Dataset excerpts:
........

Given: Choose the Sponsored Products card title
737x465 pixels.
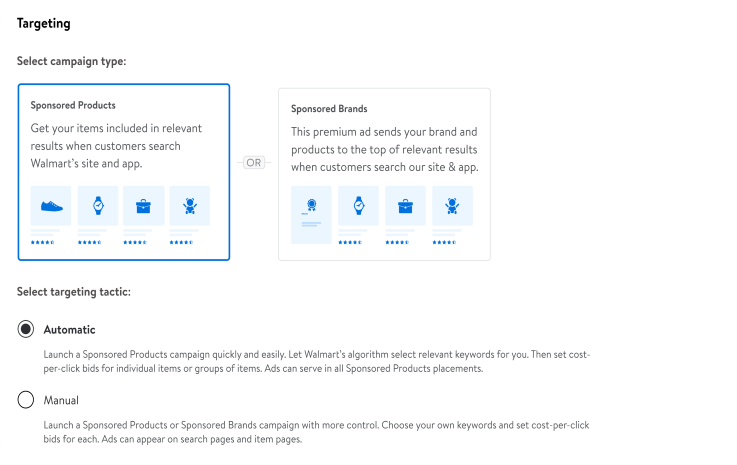Looking at the screenshot, I should 73,105.
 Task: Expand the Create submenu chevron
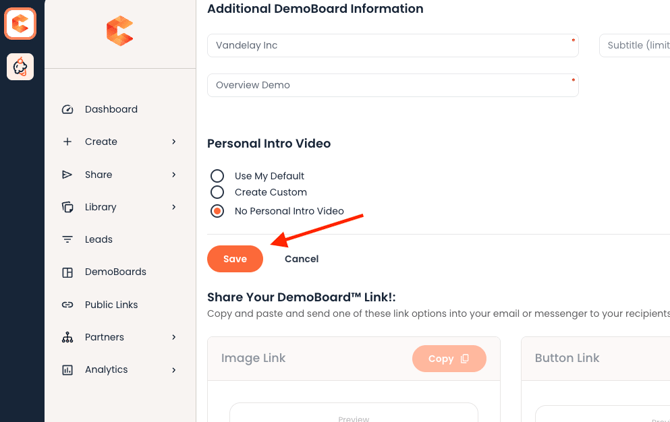tap(174, 142)
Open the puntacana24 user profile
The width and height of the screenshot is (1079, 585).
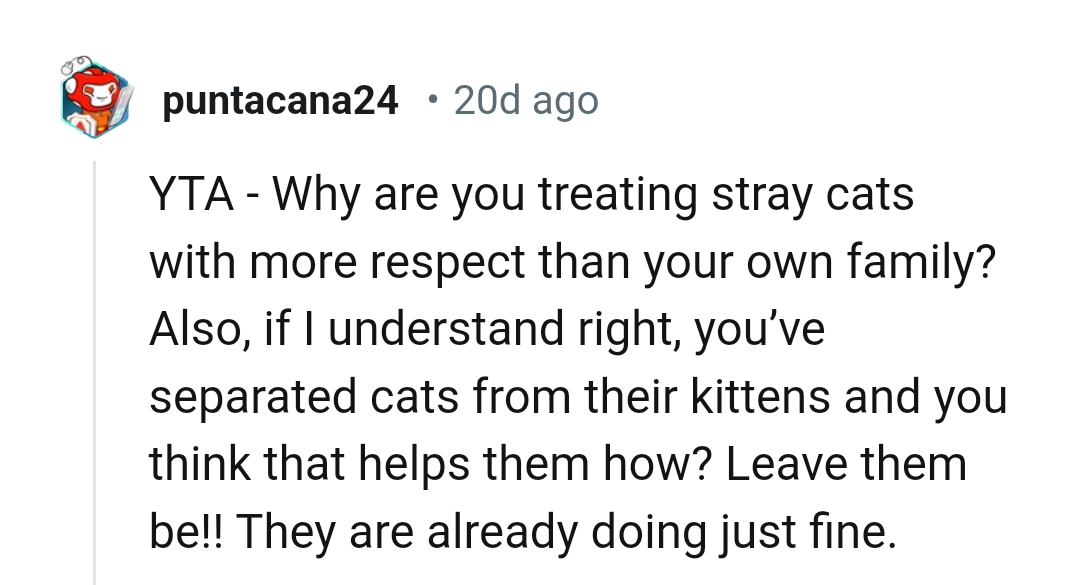279,101
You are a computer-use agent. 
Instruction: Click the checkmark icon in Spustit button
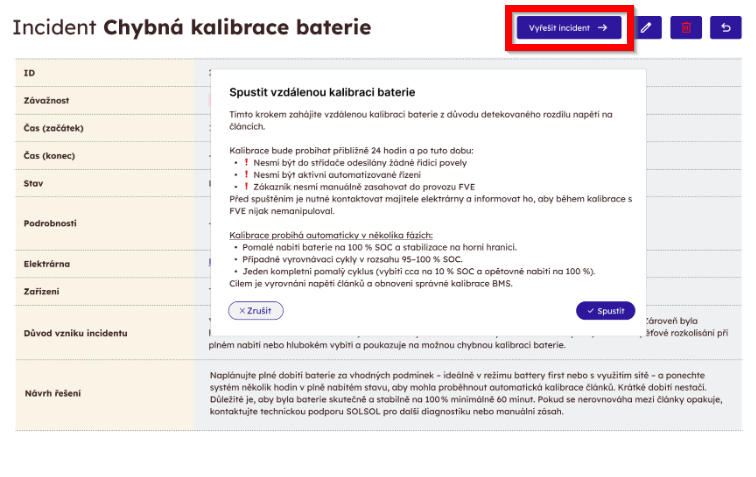click(x=590, y=311)
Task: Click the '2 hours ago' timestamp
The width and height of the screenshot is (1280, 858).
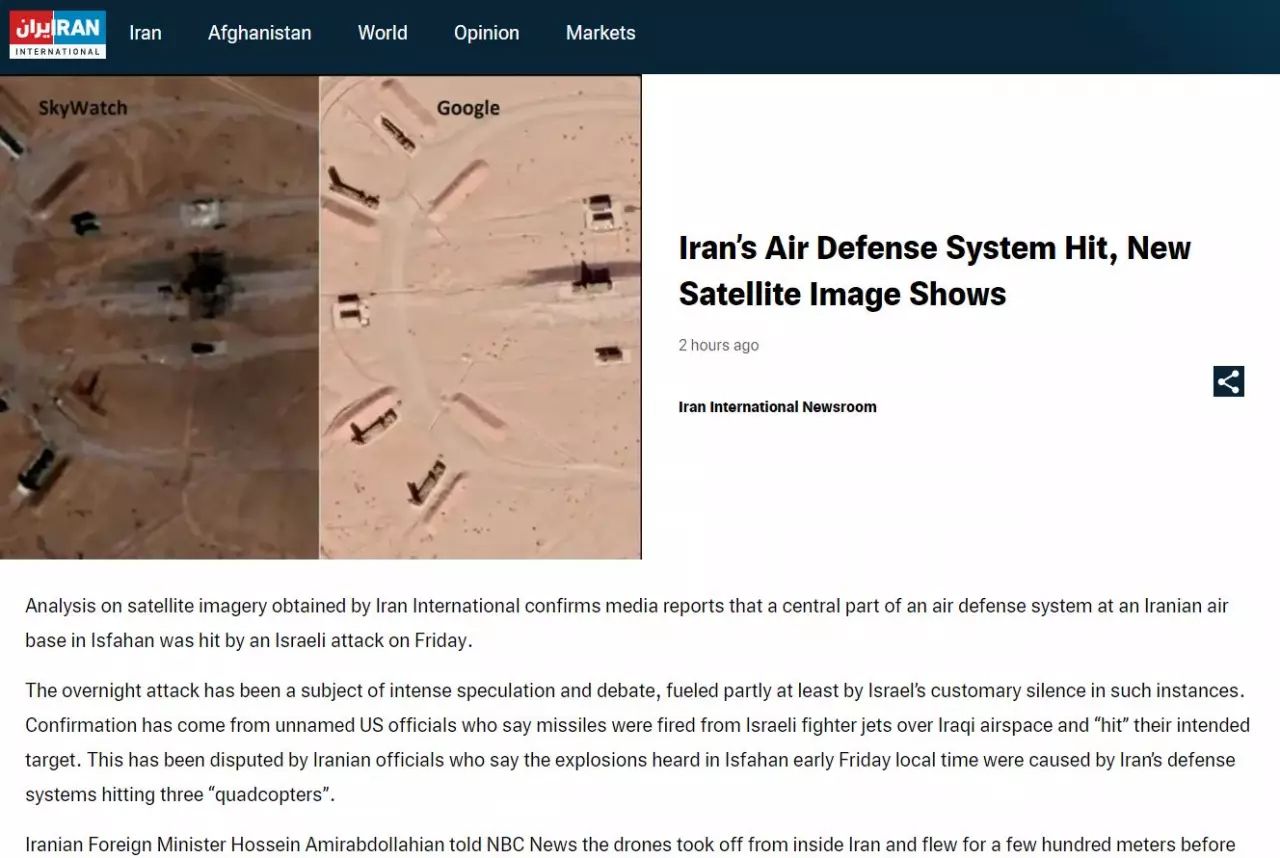Action: pyautogui.click(x=718, y=345)
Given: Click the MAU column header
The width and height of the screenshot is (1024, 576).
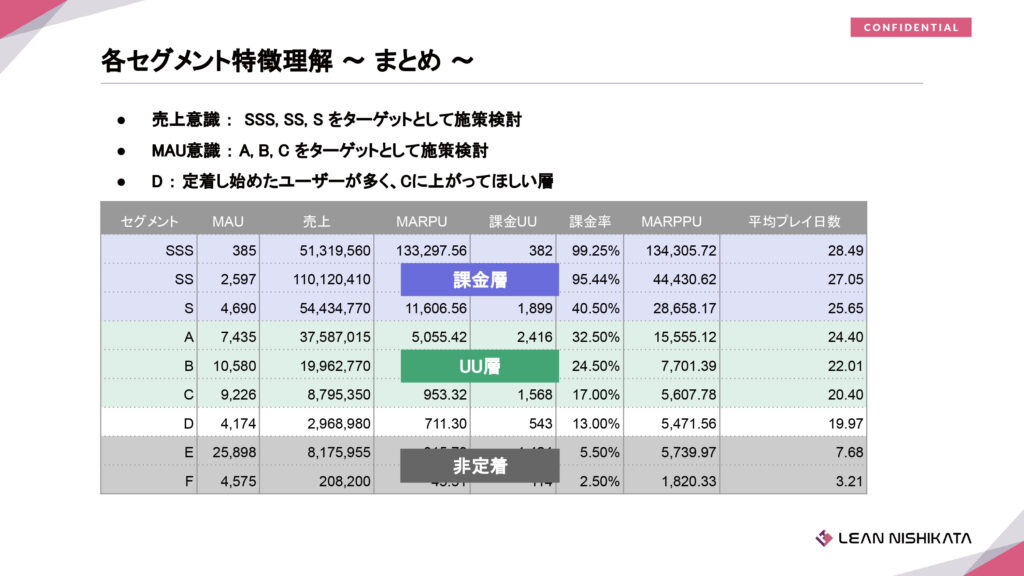Looking at the screenshot, I should 228,221.
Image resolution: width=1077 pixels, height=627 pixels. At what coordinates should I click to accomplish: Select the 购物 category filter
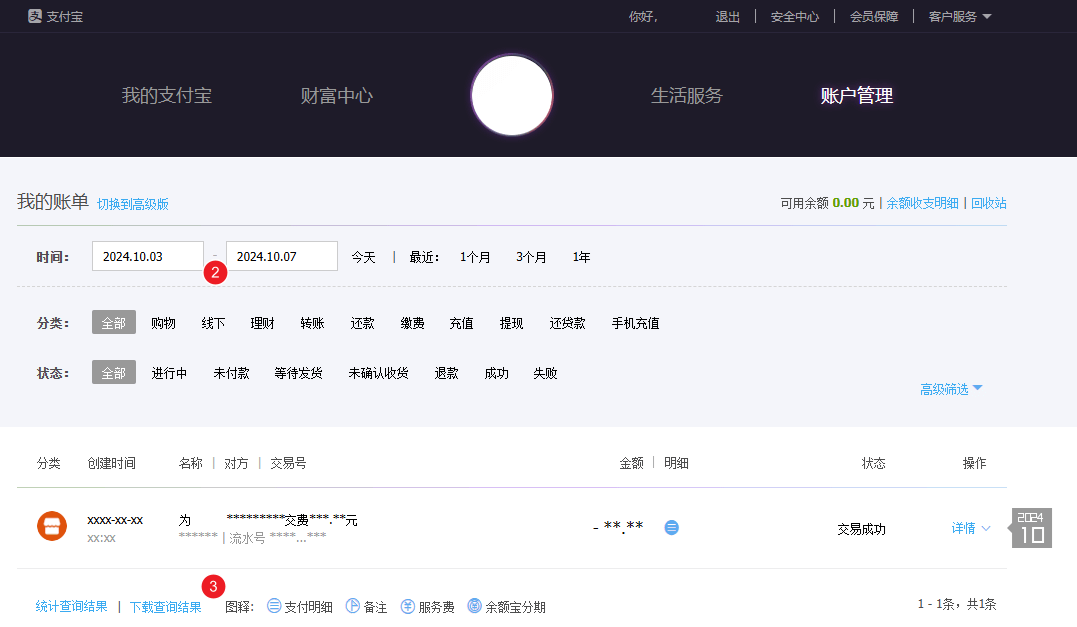pos(163,323)
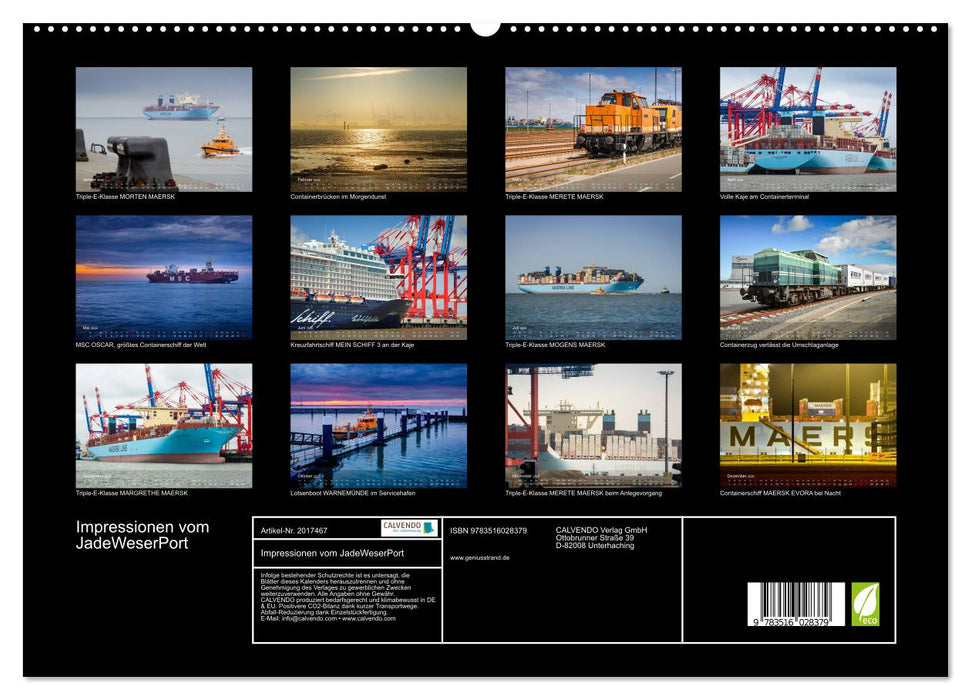971x700 pixels.
Task: Click the orange locomotive MERETE MAERSK image
Action: 590,128
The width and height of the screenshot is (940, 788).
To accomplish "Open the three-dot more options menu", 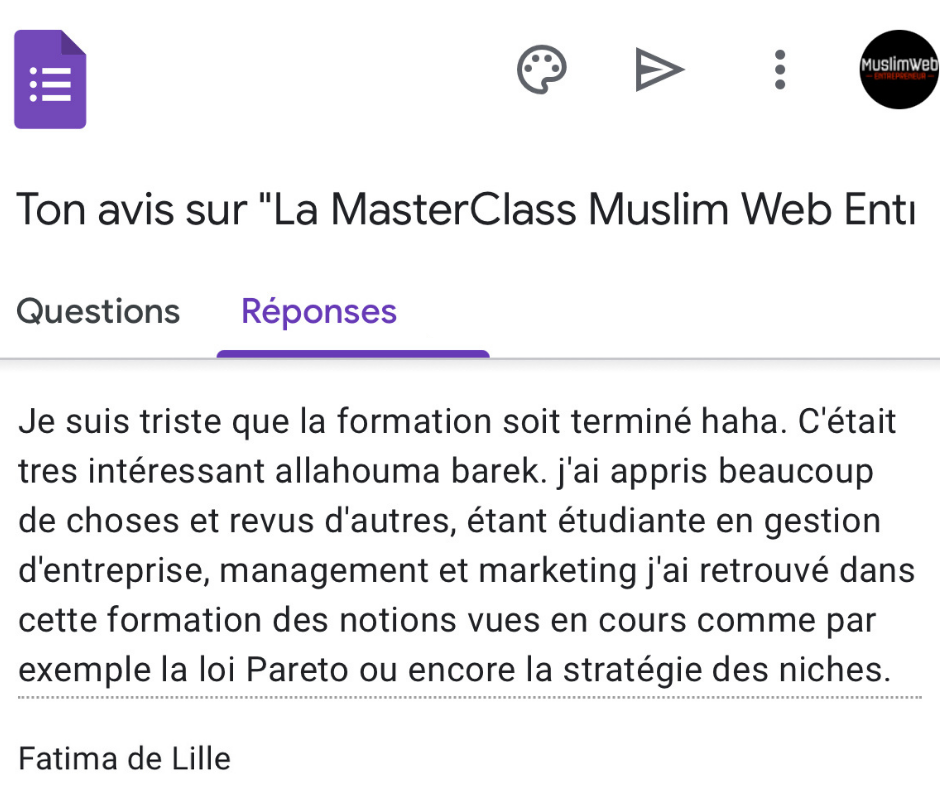I will (780, 70).
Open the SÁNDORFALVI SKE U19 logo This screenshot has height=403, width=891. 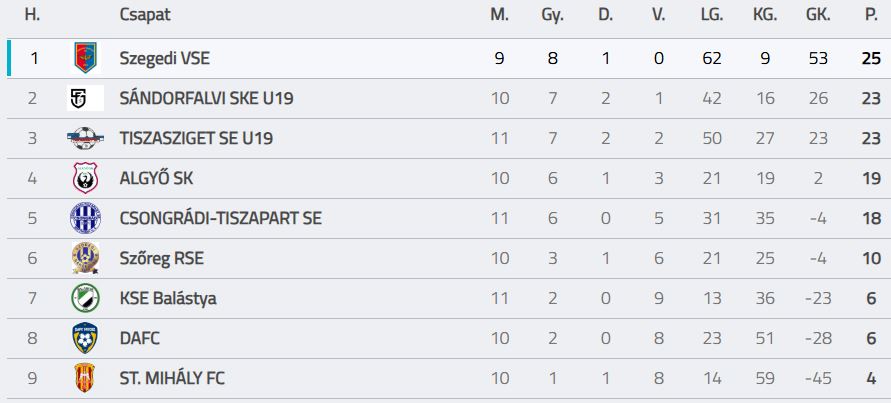point(85,98)
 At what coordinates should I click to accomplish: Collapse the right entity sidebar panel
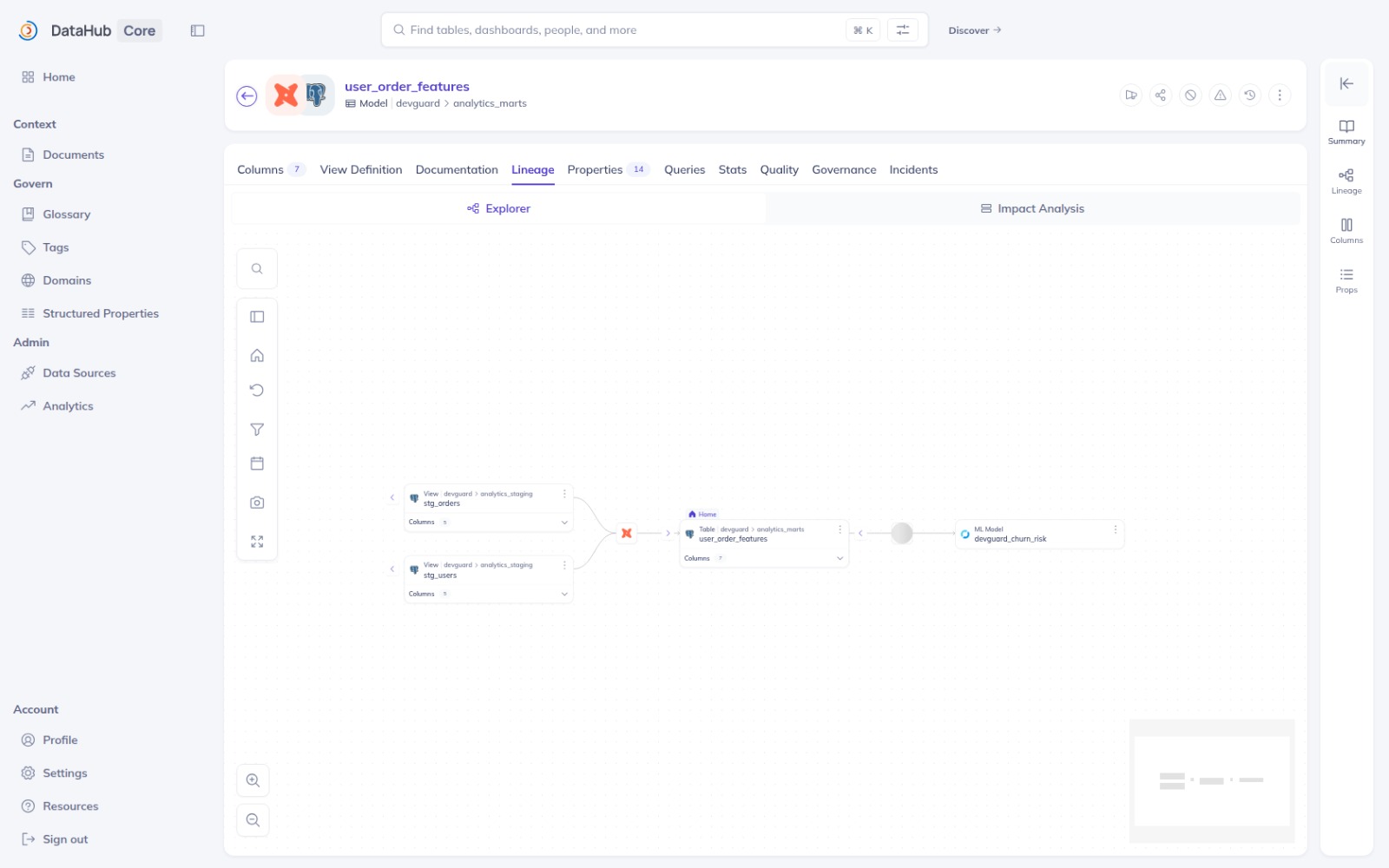pos(1346,83)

........

- Work order -
Where a line of the data above includes "Given", copy that line.

- Response box -
Given: Choose the Sponsored Products card title
Given: Click the MAU column header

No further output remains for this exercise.